No pictures should appear in the copy; otherwise retype the entries exactly.

═════ Records shown ═════

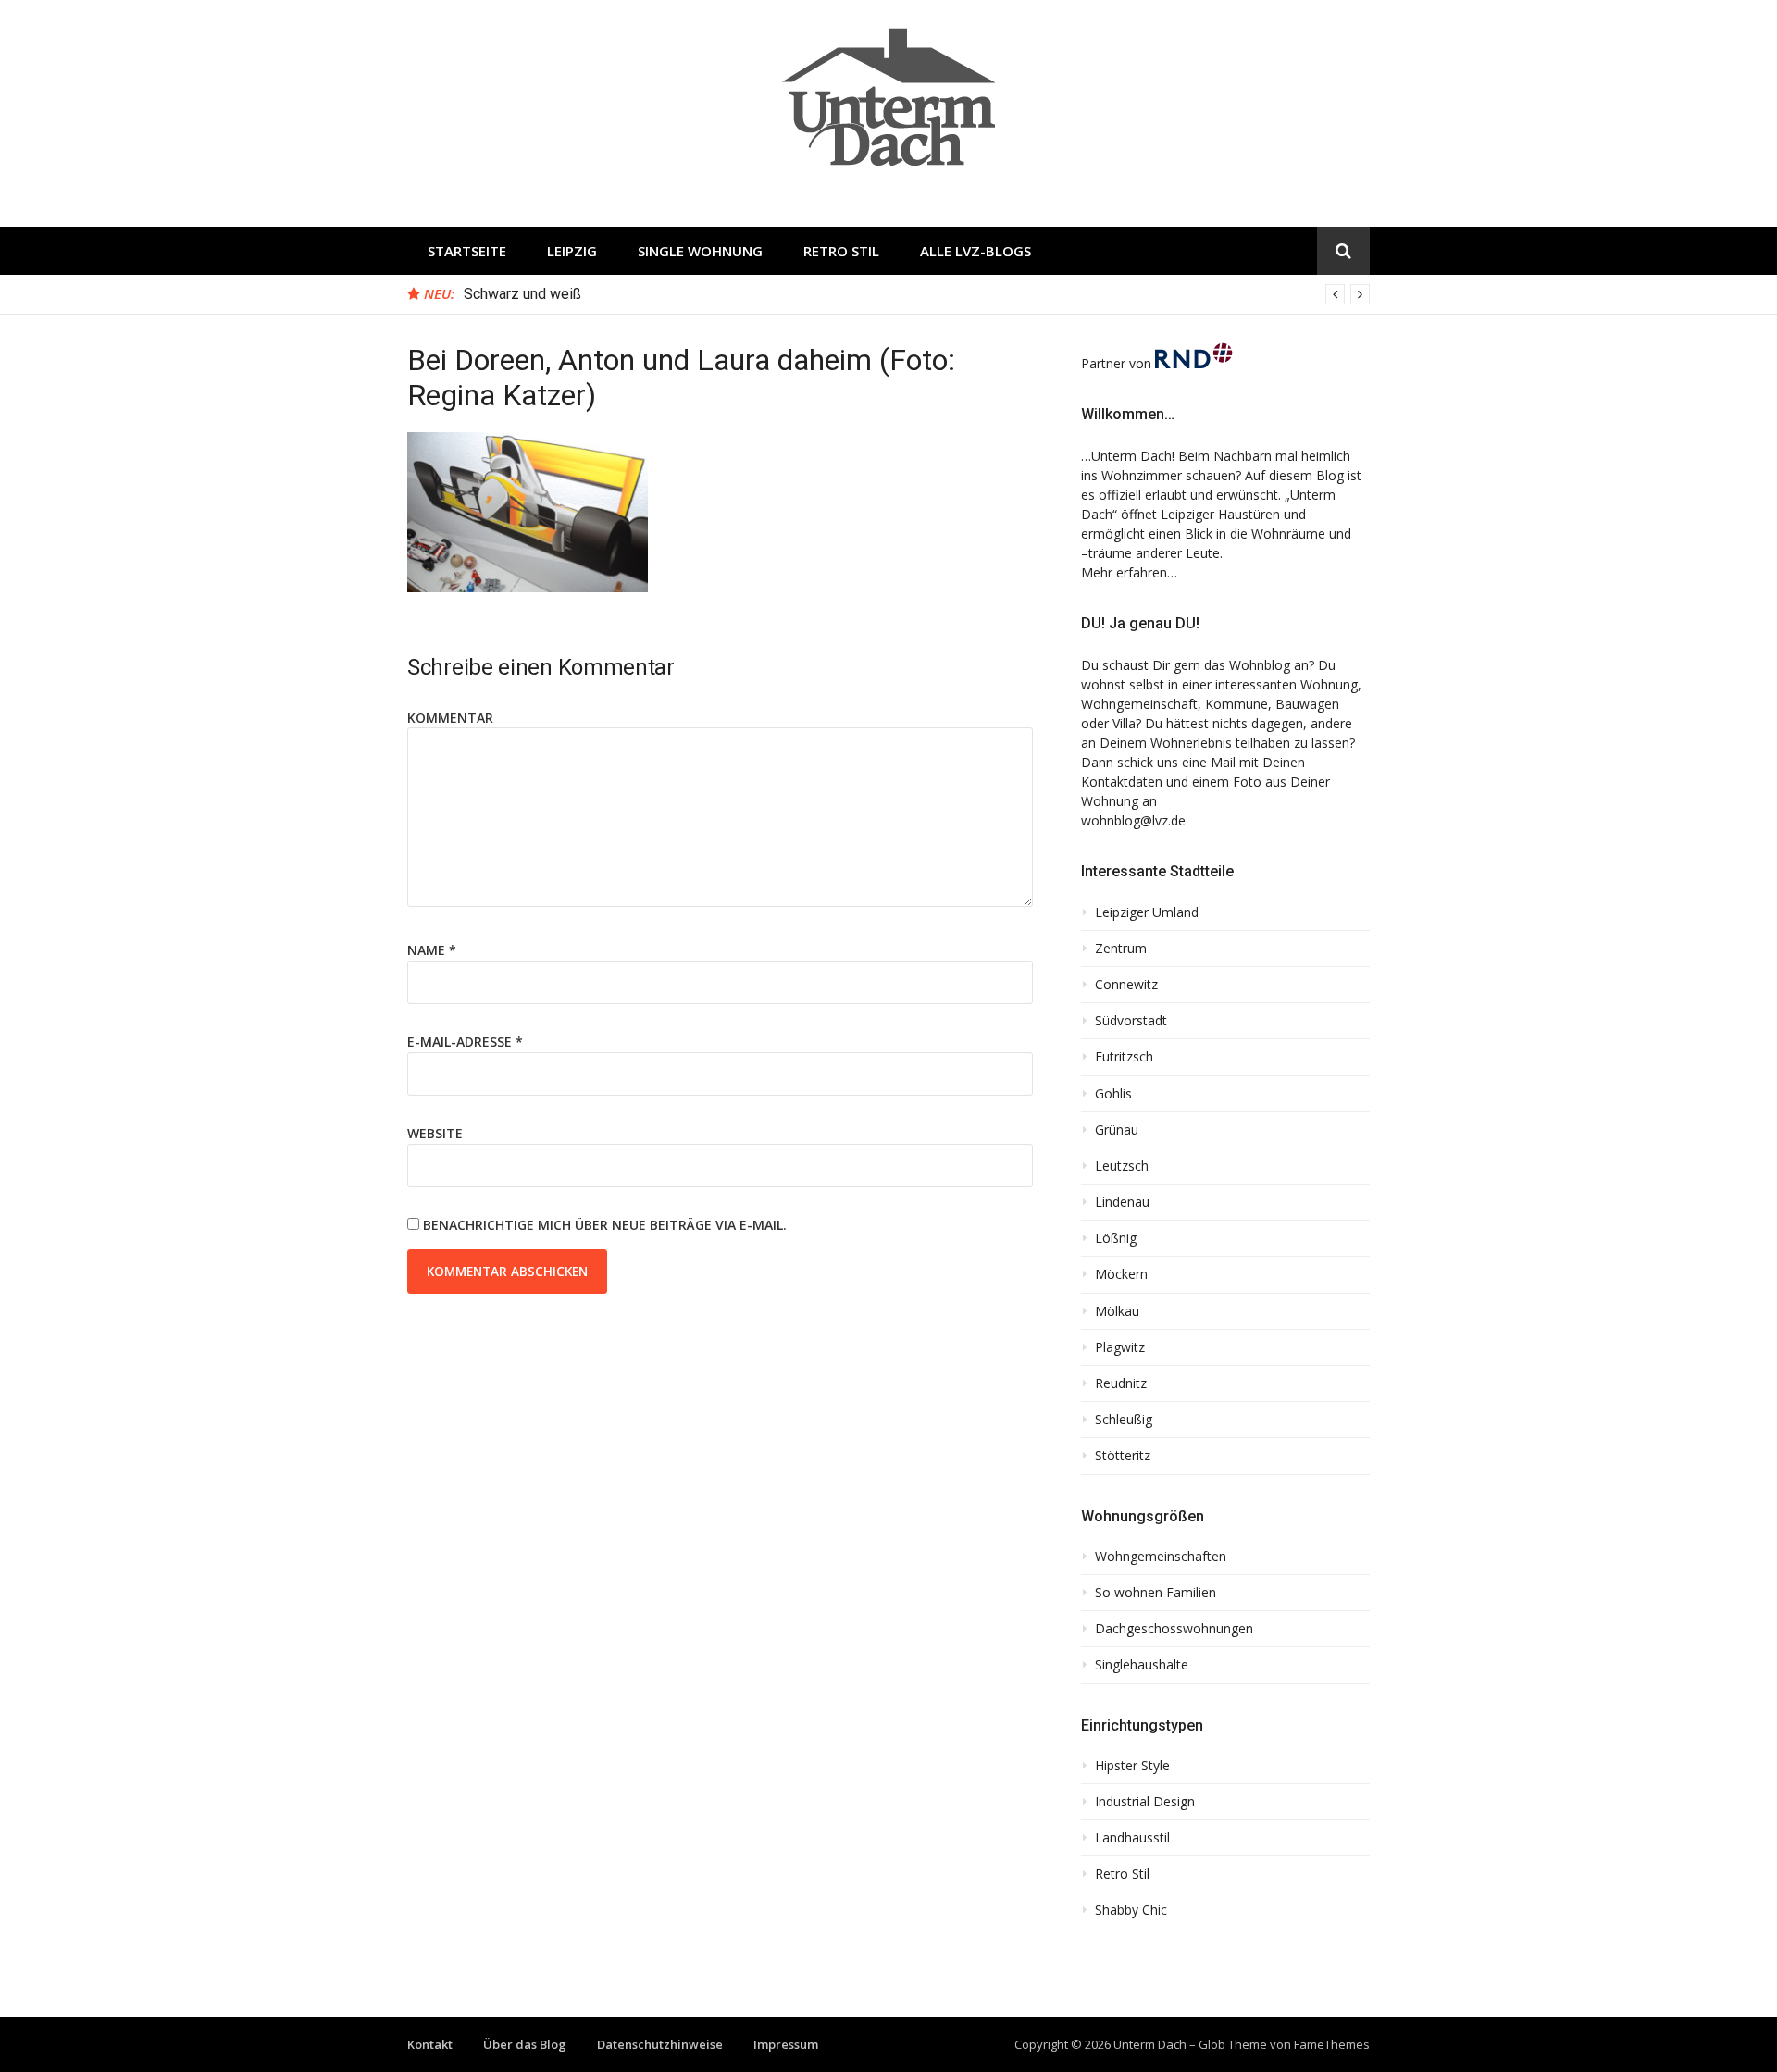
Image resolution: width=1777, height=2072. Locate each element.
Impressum (785, 2044)
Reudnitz (1121, 1383)
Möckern (1121, 1274)
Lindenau (1122, 1202)
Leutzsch (1122, 1166)
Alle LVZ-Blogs (975, 251)
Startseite (467, 251)
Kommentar (450, 717)
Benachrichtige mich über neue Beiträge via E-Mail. (605, 1225)
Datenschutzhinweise (660, 2044)
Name (431, 950)
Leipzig (572, 251)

═════

- _Answer space_
Image resolution: width=1777, height=2072. Locate each element.
Impressum (785, 2044)
Reudnitz (1121, 1383)
Möckern (1121, 1274)
Lindenau (1122, 1202)
Leutzsch (1122, 1166)
Alle LVZ-Blogs (975, 251)
Startseite (467, 251)
Kommentar (450, 717)
Benachrichtige mich über neue Beiträge via E-Mail. (605, 1225)
Datenschutzhinweise (660, 2044)
Name (431, 950)
Leipzig (572, 251)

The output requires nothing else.